SUPPLIED DATA below:

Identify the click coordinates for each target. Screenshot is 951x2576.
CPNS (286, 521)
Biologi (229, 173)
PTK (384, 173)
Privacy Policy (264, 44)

End of SUPPLIED DATA.
SUPPLIED DATA below:

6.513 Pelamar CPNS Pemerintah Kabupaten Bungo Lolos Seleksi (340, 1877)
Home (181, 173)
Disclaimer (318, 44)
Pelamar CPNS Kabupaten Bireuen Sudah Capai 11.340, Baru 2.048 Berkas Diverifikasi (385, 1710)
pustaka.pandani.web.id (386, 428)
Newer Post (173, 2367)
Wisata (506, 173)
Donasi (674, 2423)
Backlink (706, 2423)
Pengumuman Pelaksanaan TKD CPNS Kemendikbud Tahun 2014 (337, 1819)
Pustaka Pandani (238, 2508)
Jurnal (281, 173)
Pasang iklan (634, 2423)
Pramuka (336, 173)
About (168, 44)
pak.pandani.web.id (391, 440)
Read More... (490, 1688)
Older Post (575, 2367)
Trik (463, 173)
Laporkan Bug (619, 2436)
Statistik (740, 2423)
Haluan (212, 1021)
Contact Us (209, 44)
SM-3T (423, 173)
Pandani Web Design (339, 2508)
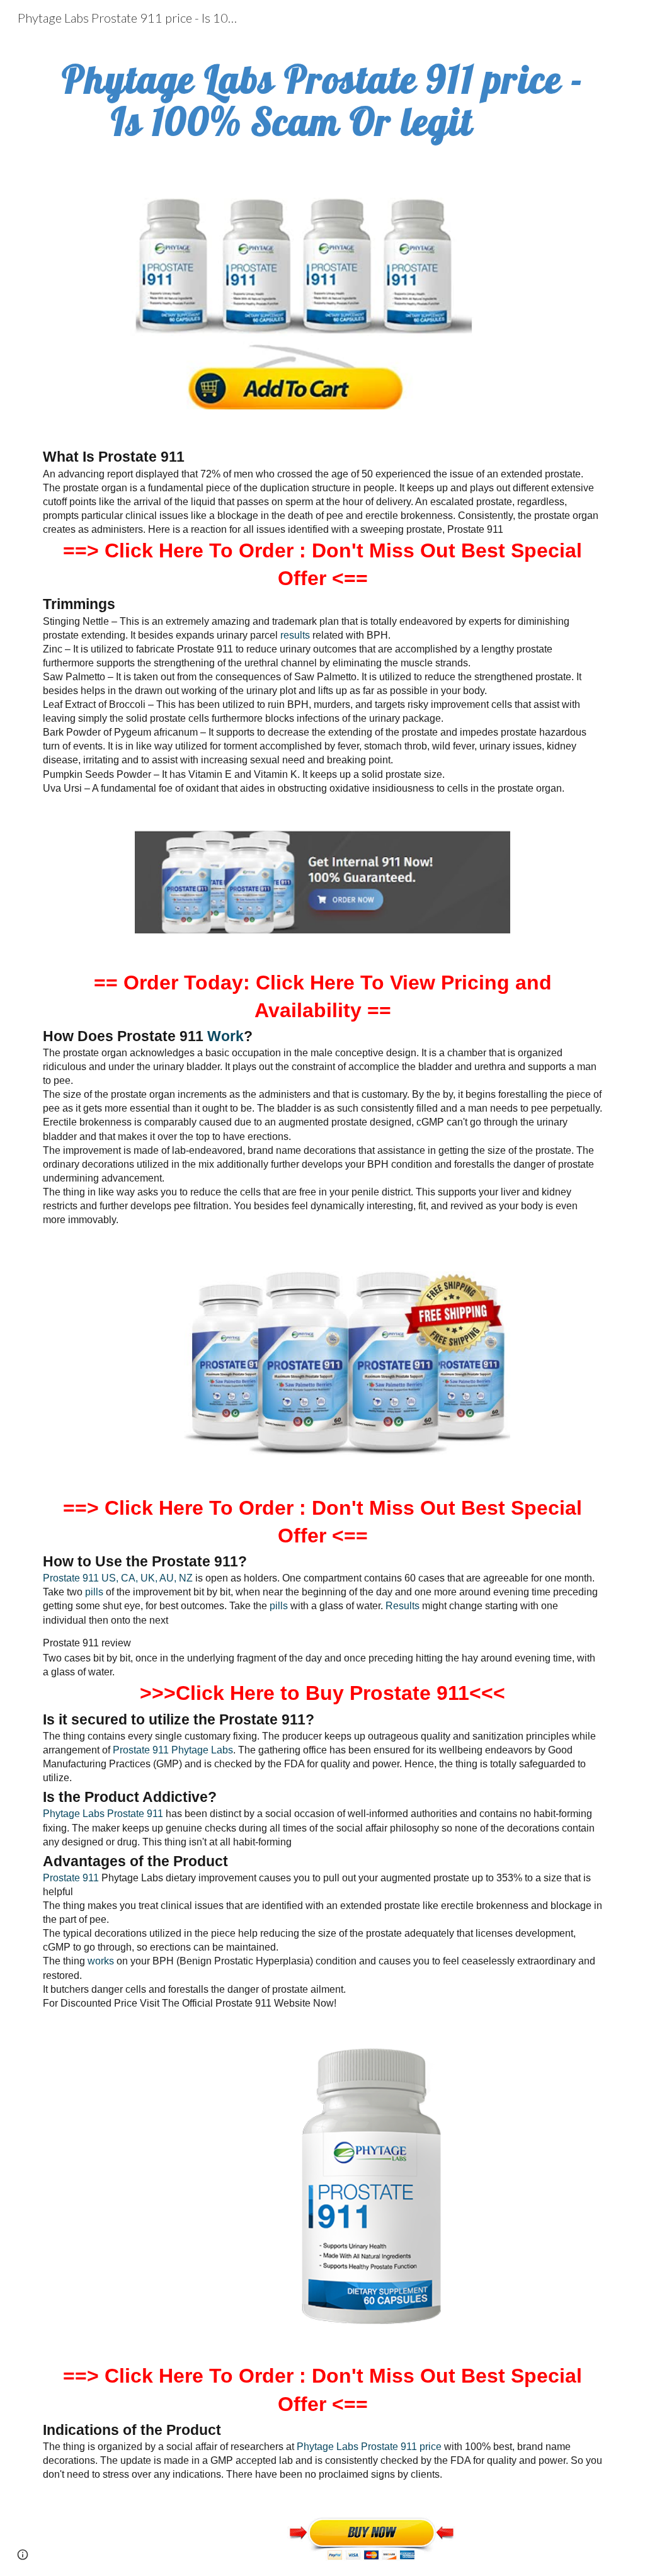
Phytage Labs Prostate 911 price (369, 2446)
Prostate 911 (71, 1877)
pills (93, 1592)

End of SUPPLIED DATA.
SUPPLIED DATA below:

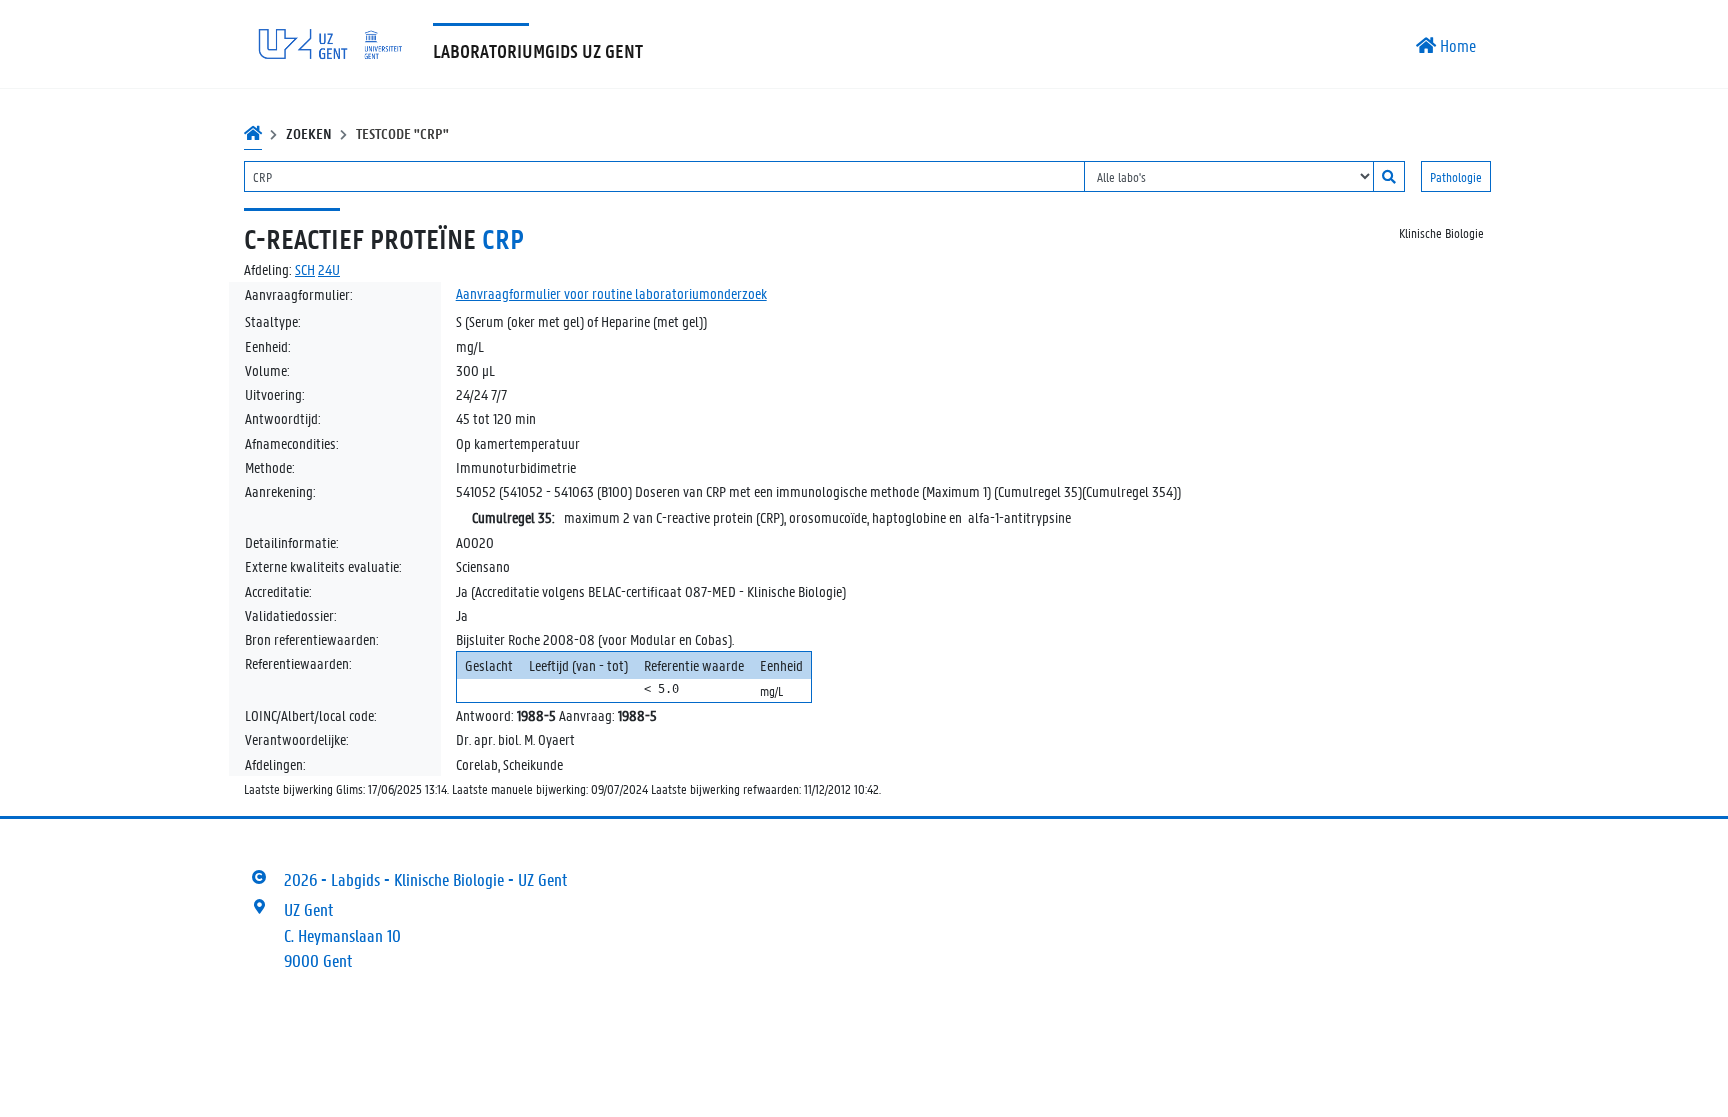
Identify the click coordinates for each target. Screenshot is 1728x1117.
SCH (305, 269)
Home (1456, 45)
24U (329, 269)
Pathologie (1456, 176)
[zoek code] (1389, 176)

End of SUPPLIED DATA.

» **THE TASK**: The response must hold only the lines above from the line with "Screenshot is 1728x1117." through the line with "[zoek code] (1389, 176)", each copied exactly, both ends kept.

» **REPLY**:
Identify the click coordinates for each target. Screenshot is 1728x1117.
SCH (305, 269)
Home (1456, 45)
24U (329, 269)
Pathologie (1456, 176)
[zoek code] (1389, 176)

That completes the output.